# [Requirement]
Write out the material from its first line up to and including the line that contains "click(85, 357)", reproducing every line without any change.
● ● ● ●
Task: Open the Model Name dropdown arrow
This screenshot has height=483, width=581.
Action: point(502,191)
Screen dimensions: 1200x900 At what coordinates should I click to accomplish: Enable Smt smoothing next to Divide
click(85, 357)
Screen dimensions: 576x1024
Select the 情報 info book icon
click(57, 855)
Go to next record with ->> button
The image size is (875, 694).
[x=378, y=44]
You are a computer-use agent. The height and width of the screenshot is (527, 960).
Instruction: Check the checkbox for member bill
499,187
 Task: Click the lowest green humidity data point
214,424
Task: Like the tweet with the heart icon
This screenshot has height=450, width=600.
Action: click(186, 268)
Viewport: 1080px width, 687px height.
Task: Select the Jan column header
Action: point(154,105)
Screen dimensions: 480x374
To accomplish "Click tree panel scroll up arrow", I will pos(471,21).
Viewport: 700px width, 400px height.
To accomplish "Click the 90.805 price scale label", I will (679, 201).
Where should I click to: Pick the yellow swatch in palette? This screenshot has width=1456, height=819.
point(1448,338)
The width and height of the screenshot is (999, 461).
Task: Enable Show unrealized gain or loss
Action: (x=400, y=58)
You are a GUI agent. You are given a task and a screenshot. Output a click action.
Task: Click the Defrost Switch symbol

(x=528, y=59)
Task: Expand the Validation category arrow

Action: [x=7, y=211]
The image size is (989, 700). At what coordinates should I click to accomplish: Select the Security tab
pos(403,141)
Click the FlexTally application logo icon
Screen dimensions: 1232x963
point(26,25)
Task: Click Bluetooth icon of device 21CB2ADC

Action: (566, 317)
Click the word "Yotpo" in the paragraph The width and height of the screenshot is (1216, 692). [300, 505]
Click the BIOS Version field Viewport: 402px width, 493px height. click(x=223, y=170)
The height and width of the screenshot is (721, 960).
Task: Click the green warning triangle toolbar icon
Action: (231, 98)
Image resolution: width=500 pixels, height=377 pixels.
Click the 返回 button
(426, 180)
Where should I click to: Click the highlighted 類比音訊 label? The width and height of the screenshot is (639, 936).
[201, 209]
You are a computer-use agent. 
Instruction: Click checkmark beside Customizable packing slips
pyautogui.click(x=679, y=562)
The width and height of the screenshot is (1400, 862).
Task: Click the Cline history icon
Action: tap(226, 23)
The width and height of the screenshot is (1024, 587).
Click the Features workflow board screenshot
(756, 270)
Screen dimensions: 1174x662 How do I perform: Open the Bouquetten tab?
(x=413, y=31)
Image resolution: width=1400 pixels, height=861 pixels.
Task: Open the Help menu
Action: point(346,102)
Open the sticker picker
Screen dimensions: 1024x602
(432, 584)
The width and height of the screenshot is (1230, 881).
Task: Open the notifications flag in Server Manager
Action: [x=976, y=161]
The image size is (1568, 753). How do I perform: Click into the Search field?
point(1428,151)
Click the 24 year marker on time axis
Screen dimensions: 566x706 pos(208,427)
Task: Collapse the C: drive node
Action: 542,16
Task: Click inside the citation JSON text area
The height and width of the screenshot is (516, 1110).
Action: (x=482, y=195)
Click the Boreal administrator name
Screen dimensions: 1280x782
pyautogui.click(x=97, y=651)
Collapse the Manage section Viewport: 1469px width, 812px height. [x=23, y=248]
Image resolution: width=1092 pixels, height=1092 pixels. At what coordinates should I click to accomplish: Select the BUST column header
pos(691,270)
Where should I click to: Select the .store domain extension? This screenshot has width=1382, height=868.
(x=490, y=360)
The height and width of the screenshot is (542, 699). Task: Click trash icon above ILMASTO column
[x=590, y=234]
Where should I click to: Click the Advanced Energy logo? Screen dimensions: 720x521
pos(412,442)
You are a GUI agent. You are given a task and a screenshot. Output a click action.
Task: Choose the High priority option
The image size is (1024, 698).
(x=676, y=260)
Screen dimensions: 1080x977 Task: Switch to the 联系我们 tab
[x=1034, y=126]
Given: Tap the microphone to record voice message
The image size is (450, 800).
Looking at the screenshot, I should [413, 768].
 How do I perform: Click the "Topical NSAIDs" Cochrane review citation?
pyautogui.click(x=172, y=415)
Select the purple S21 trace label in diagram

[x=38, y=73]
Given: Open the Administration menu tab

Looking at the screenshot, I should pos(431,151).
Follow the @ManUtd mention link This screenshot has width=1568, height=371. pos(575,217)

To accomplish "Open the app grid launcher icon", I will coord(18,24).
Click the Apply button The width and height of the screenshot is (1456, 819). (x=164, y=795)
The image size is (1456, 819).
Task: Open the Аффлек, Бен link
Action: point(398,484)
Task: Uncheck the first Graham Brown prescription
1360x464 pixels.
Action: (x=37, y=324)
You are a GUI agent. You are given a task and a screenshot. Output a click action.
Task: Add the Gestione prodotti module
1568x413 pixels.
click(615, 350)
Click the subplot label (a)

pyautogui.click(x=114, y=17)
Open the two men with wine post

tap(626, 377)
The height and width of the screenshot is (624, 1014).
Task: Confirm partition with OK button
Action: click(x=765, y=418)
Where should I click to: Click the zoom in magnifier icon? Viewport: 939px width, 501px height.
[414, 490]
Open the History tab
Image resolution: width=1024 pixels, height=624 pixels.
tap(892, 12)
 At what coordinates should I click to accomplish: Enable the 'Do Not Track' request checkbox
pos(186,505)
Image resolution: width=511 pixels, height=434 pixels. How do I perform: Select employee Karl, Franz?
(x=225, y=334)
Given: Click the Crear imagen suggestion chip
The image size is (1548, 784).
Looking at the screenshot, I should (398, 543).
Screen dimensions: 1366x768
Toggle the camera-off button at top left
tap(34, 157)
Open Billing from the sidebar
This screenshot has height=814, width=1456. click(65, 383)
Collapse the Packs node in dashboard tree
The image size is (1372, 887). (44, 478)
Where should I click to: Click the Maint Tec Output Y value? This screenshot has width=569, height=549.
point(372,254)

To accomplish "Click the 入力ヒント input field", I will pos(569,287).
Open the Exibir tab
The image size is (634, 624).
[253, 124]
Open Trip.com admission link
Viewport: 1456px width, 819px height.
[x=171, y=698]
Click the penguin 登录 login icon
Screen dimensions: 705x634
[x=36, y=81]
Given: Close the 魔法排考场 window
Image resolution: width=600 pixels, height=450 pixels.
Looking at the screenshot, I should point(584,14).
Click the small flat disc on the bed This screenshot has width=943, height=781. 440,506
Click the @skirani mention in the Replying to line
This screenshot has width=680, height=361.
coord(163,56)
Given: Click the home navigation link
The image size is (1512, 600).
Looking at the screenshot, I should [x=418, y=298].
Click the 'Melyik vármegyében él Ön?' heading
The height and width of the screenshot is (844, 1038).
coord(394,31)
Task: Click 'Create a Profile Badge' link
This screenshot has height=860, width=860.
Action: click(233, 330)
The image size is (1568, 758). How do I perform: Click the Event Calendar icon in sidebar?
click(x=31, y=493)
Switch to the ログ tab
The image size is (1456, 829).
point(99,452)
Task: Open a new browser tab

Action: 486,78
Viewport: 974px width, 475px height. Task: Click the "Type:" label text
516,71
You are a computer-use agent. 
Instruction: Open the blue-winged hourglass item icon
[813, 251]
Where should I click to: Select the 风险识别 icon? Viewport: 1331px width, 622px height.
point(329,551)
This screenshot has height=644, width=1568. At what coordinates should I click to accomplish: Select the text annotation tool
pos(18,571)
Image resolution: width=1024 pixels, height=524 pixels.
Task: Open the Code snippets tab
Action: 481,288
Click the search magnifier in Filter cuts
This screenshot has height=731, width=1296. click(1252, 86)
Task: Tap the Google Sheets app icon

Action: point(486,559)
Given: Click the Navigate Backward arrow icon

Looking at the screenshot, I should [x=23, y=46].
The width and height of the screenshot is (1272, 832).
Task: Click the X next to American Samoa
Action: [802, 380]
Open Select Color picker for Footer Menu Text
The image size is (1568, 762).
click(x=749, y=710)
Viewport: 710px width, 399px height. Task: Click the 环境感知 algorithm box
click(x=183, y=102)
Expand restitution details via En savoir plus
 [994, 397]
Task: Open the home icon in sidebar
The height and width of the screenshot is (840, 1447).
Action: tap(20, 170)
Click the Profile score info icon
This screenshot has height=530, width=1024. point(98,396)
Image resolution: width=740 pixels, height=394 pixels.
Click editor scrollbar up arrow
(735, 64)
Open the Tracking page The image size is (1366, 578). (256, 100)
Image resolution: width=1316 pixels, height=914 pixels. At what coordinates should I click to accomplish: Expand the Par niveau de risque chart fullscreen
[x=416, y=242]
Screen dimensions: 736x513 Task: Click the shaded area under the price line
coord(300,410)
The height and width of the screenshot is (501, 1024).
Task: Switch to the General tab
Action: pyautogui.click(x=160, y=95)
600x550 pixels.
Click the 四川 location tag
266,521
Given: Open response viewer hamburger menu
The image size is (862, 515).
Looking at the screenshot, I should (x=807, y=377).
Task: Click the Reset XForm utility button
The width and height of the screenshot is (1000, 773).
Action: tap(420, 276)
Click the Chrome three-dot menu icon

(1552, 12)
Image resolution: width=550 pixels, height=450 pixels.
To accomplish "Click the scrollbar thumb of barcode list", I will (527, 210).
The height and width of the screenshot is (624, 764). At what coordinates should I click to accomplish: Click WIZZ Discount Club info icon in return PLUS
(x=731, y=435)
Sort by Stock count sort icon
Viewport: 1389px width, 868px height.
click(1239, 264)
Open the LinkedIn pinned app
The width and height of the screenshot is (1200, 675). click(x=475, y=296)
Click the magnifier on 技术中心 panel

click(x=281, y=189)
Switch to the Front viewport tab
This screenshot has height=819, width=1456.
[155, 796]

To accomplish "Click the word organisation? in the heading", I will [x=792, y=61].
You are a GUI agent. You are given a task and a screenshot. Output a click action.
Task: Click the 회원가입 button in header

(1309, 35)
● ● ● ●
# [Response to the exercise]
Task: Open the Model Name dropdown arrow
This screenshot has height=483, width=581.
Action: point(502,191)
Screen dimensions: 1200x900 At what coordinates should I click to accomplish: Enable Smt smoothing next to Divide
click(85, 357)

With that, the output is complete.